Таким новым жанром стала песня. Сперва это просто была песня, принесенная из лагерей сталинскими каторжанами, которые с 1953 по 1956 год возвращались к жизни в таком числе, что составили заметный и на первых порах самый активный слой общества того времени. Это были лагерные песни, чаще всего лишенные политического протеста и содержания, но уже самый факт широчайшего распространения этих песен, которые, как и анекдоты, сперва исполнялись под сурдинку, в узких приятельских кругах, а потом стали петься повсеместно, даже на первомайских и октябрьских вечерах в конторах, учреждениях и институтах, — был фактом политическим, фактом проявления общественной свободы, вольномыслия. Лагерный быт, лагерные нравы, страдания, мысли и чувства каторжан эпохи социализма, советские «Колодники»[4] не могли, разумеется, воспитывать людей, «направлять их эмоции» в нужную партии и правительству сторону. Вместо функции «бомбы и знамени», советской бомбы и советского знамени, песня стала функционировать как антисоветский материал. «Будь проклята ты, Колыма!».. — вот внутренний лейтмотив, подтекст этих каторжных песен.

Но вскоре и лагерная песня отступила перед песней нового времени, песней Булата Окуджавы, первой свободной русской песней советского периода. Некоторые песни Окуджавы имели откровенный политический смысл, достаточно вспомнить знаменитого «Черного кота», который в те годы всеми понимался однозначно (хотя и эта песня, как всякое художественное произведение, на самом-то деле имеет много смыслов и может порождать бесконечное число ассоциаций) как изображение только что ушедшего в прошлое (даже, пожалуй, уходящего только) сталинского периода нашей жизни, сам зловещий «черный кот» ассоциировал со Сталиным, а «черный ход» — с той изнанкой нашей общественной жизни, которая составляет ее существо, которая для посторонних глаз задрапирована парадными, рекламными декорациями и о которой мы не смели и пока еще не смеем говорить вслух и открыто: 

Надо б лампочку повесить,
Денег все не соберем…

Такой же острый политический смысл имела, скажем «Песня американского солдата», заглавие которой никого не могло обмануть:

А если что не так — не наше дело,
Как говорится, родина велела —

в ней все порядочные люди слышали упрек себе и всему советскому обществу в целом, ибо каждый из нас и все мы вместе тридцать лет прикрывали подобным сомнительна нравственным утешением неправду, которую мы творили, которую творили другие нашим именем…

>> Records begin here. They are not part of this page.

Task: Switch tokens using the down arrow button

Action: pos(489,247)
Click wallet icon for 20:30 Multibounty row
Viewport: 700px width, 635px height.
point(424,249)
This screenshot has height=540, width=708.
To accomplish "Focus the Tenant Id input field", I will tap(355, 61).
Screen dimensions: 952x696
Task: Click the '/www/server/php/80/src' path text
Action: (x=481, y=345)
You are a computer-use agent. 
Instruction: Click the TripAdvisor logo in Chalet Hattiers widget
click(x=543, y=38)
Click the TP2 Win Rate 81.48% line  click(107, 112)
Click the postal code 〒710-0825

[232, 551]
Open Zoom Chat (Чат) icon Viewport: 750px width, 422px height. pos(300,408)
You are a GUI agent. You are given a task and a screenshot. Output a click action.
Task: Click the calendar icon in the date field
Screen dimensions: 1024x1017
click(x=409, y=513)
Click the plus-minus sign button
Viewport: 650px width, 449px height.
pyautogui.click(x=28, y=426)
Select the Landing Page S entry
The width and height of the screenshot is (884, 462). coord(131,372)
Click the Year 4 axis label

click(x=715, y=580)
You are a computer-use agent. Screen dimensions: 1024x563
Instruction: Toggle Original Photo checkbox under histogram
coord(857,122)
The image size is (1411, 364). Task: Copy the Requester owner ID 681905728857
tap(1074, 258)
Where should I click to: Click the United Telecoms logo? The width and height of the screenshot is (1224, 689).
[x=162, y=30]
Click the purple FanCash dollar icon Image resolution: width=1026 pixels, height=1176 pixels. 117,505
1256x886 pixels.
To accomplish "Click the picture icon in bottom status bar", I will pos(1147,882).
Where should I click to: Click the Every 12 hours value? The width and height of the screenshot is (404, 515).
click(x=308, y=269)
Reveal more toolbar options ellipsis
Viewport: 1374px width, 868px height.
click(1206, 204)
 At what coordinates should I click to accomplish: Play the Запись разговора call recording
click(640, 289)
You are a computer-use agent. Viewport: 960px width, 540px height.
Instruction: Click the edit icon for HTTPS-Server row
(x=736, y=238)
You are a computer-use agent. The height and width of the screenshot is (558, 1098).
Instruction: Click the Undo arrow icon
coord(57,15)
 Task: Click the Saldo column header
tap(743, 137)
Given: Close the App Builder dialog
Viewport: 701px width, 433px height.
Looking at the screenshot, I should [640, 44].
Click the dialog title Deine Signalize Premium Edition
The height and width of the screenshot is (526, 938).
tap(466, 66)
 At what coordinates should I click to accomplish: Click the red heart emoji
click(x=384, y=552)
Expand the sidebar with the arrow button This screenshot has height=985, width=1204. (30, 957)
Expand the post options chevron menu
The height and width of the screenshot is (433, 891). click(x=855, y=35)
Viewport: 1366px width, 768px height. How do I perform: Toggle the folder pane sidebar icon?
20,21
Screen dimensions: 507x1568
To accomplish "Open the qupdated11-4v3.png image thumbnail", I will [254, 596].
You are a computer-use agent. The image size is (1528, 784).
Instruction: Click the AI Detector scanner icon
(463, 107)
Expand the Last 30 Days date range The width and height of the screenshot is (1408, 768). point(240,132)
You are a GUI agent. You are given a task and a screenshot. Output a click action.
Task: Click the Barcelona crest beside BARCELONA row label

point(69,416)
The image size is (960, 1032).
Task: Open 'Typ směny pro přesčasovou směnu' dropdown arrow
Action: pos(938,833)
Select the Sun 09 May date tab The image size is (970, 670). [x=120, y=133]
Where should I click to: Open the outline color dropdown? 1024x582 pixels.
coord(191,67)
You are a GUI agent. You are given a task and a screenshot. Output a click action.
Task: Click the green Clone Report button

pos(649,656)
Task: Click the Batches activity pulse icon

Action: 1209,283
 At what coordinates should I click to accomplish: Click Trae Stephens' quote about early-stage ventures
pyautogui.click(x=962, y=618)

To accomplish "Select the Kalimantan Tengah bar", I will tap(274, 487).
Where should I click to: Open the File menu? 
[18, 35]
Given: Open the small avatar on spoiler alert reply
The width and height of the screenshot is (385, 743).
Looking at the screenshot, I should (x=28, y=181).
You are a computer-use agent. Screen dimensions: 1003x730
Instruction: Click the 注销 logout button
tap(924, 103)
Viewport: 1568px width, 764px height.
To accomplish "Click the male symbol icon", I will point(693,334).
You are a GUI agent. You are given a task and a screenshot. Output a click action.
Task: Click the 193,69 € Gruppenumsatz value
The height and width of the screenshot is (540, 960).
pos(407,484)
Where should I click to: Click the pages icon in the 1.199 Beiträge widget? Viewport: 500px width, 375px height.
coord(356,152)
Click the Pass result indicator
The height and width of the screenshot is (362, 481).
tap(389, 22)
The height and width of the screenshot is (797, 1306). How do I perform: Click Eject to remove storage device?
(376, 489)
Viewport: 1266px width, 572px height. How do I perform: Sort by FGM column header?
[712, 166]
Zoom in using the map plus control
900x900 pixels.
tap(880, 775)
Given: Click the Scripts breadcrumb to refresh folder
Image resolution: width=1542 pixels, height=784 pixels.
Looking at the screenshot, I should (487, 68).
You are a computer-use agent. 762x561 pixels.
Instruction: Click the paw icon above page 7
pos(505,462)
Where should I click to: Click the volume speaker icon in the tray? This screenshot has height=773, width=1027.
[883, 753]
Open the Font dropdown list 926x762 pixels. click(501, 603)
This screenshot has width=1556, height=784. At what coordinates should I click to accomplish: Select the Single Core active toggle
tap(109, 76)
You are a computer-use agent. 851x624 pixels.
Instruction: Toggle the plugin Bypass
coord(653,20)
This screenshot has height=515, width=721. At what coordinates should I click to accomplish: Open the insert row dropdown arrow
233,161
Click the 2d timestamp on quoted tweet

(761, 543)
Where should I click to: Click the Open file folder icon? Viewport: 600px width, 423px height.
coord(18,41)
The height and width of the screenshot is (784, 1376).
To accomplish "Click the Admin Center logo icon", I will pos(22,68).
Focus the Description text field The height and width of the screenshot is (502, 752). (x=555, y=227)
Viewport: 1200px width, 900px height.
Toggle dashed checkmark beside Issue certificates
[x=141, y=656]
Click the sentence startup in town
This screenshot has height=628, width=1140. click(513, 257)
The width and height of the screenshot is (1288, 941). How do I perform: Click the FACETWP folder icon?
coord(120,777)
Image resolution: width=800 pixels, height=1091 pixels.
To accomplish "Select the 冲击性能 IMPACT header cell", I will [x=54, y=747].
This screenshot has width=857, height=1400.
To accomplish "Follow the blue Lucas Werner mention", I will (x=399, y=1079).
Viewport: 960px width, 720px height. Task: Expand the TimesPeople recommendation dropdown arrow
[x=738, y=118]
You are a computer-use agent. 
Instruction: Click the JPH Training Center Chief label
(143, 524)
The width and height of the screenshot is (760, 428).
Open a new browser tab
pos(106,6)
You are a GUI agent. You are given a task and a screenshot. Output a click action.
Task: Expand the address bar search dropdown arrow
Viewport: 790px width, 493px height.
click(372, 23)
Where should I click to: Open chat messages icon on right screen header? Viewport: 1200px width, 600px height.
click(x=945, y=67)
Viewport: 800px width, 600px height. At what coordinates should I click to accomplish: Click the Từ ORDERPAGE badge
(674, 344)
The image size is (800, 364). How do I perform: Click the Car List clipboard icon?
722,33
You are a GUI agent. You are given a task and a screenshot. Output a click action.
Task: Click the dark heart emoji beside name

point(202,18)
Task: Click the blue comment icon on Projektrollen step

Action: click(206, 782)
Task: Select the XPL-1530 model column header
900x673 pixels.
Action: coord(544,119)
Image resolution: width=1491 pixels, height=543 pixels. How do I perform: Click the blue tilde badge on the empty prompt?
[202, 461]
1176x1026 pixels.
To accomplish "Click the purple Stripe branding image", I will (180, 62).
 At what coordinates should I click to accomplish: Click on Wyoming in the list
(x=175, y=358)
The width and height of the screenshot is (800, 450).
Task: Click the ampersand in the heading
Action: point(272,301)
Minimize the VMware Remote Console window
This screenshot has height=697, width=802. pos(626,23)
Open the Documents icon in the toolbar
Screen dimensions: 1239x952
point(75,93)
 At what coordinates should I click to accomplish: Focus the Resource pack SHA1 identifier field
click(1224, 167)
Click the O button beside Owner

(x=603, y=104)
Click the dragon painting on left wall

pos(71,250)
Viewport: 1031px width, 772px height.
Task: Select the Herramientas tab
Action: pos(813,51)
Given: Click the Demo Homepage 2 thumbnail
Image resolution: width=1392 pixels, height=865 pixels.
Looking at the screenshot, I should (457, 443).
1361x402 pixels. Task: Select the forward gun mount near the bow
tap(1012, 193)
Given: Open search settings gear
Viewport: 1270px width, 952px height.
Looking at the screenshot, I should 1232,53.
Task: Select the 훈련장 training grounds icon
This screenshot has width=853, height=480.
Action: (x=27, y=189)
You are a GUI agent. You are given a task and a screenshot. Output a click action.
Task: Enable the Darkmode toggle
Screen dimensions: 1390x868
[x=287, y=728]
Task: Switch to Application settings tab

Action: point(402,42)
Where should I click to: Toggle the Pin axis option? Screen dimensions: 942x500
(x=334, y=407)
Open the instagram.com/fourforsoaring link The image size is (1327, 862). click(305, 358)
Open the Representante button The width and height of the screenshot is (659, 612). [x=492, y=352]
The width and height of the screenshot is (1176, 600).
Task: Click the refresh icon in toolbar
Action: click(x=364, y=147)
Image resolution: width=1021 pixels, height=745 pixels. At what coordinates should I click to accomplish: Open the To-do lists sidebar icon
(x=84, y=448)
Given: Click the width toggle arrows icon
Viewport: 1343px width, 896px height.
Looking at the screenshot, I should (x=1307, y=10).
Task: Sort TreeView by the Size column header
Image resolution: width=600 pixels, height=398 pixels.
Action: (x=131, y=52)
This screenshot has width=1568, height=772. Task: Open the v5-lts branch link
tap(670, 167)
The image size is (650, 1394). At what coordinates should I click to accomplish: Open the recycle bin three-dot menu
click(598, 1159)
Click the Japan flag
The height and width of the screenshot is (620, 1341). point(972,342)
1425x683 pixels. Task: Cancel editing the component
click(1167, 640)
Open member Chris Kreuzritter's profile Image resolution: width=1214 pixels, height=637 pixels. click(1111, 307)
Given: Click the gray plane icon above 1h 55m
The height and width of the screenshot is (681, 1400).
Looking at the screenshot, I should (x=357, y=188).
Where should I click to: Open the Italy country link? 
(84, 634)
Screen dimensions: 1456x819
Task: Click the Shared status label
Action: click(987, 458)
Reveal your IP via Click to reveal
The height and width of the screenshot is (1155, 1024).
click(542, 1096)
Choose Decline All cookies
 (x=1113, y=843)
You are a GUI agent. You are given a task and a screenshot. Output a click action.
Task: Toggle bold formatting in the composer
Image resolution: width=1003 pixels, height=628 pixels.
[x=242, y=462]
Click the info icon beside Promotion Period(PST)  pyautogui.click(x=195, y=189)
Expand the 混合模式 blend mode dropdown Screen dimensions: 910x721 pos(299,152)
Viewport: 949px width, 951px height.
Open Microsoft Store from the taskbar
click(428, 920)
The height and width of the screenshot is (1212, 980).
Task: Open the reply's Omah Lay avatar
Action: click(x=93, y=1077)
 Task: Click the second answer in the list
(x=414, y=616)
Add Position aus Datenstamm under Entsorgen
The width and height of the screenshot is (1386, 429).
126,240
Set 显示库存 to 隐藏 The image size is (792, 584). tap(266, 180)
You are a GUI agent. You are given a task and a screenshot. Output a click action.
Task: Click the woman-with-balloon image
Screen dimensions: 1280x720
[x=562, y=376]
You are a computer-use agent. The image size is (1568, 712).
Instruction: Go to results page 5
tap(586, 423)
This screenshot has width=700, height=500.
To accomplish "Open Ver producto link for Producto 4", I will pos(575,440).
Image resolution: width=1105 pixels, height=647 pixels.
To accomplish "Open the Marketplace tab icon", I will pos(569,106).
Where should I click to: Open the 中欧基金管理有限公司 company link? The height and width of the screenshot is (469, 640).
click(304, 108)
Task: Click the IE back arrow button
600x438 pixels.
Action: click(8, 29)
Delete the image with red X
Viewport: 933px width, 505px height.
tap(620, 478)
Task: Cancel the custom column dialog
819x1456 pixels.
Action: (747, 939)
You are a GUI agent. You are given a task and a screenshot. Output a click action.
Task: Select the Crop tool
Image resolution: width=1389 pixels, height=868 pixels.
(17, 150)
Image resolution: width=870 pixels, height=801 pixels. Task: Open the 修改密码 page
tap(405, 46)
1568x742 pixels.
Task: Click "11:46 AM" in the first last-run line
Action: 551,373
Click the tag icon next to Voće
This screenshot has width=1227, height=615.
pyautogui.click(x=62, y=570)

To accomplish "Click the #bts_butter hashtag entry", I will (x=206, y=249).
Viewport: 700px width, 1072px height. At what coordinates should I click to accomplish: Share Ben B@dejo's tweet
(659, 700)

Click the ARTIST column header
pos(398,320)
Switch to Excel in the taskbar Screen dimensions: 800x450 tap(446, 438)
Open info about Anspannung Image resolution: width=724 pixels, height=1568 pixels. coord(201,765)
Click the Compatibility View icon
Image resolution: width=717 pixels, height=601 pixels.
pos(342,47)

Но общественный смысл и художественное значение песен Окуджавы не сводится к подобным политическим намекам и ассоциациям (хотя они, разумеется, тоже имели большое значение). Смысл и значение их, прежде всего, в том, что это были первые свободные русские песни. После тридцати лет немоты, кляпа во рту, «пайковых» и «пеньковых» «взвейся» и «развейся», вдруг зазвучала свободная, ничем не стесненная лирическая песня, выражающая простые, естественные чувства, переживания, мысли, песня без оглядки на то, что скажет редактор, цензор («главлит»), местком, партком, чертком и т. п., без ориентации на «последние указания», «директивы пятилетнего плана», «очередные задачи советской власти», первая песня Окуджавы, которую я услышал (в 1958 г.), была «Петухи», в ней не было вообще никакой «общественно значимой проблематики»:

Всю ночь кричали петухи
И шеями мотали,
Как будто новые стихи
Закрыв глаза читали…

— там пелось о мужчинах, которые, стыдясь себя и согнувшись, входят под утро в дом, о том, как гладят, глядя в потолок, чужих и нелюбимых»… Я думаю, что ни один англичанин или американец не может понять ни эту песню, ни нас, ни чувства, какие в нас возбуждала она, как и другие свободные, бесцензурные песни того первого периода вольного русского творчества. Они увидят в ней банальную песенку, романс на мучительную, любовную тему, каких сочиняется десятки или даже сотни в год во всех свободных странах, может, — чуть лучше, может, — чуть хуже; подобные песни живут от нескольких дней до нескольких месяцев и их сменяют новые, такие же мимолетные, такие же непосредственные… И в самом деле, а что тут такого? о чем это? — Петухи, стихи, мужчины… — ассоциации случайны, не всем понятны, не всем приятны (почему петухи читают новые стихи, и почему закрыв глаза? и т. п.). Им не понять, что для нас эти странные стихи были стихами о свободе, о свободе чувства и поэтического выражения чувства, свободе слова от «литовского» штампа, равноценного для нас николаевскому штампу «Печатать позволяется… Ценсор А. Фрейгангъ», екатерининскому «С дозволения управы благочиния», штампу даже несравненно худшему, так как для любовной лирики XVIII и XIX вв. цензорские штампы были почти всегда пустой формальностью и на самой лирике никак не отражались, тогда как, чтобы пройти советскую управу благочиния, лирическое произведение должно уже из-под пера автора, из-под пера «редактора» выйти соответствующим полицейским кондициям, быть лишенным именно лиризма, выражать не личные чувства, непосредственные, интимные, случайные, а предписанные, «общезначимые», «вдохновляющие на труд и на подвиги»… Как же понять им, людям свободного мира, что эти лирические песенки, сентиментальные, мелодраматичные, городские романсы о Наденьке, о шарике, о троллейбусе, Арбате и Тверской имели для нас тогда, в конце пятидесятых годов, значение почти боевой политической поэзии, были нашим знаменем, знаменем свободного чувства и освобождающегося слова, были нашими бомбами, взрывающими мир казенного песнопения, которым нас начиняли тридцать предшествующих лет. Когда-то поэт Молчанов пустился было в лиризм, самый простенький, непритязательный:

За боль годов, за все невзгоды
Глухим сомнениям не быть.
Под этим мирным небосводом
Хочу смеяться и любить…

но лучший, талантливейший поэт тут же его «проработал»:

Череп,
            што ль,
                           пустеет чаном,
выбил
            мысли
                        грохот лирный?
Это где же
                      вы,
                            Молчанов,
Небосвод
                  узрели
                               мирный?..[5]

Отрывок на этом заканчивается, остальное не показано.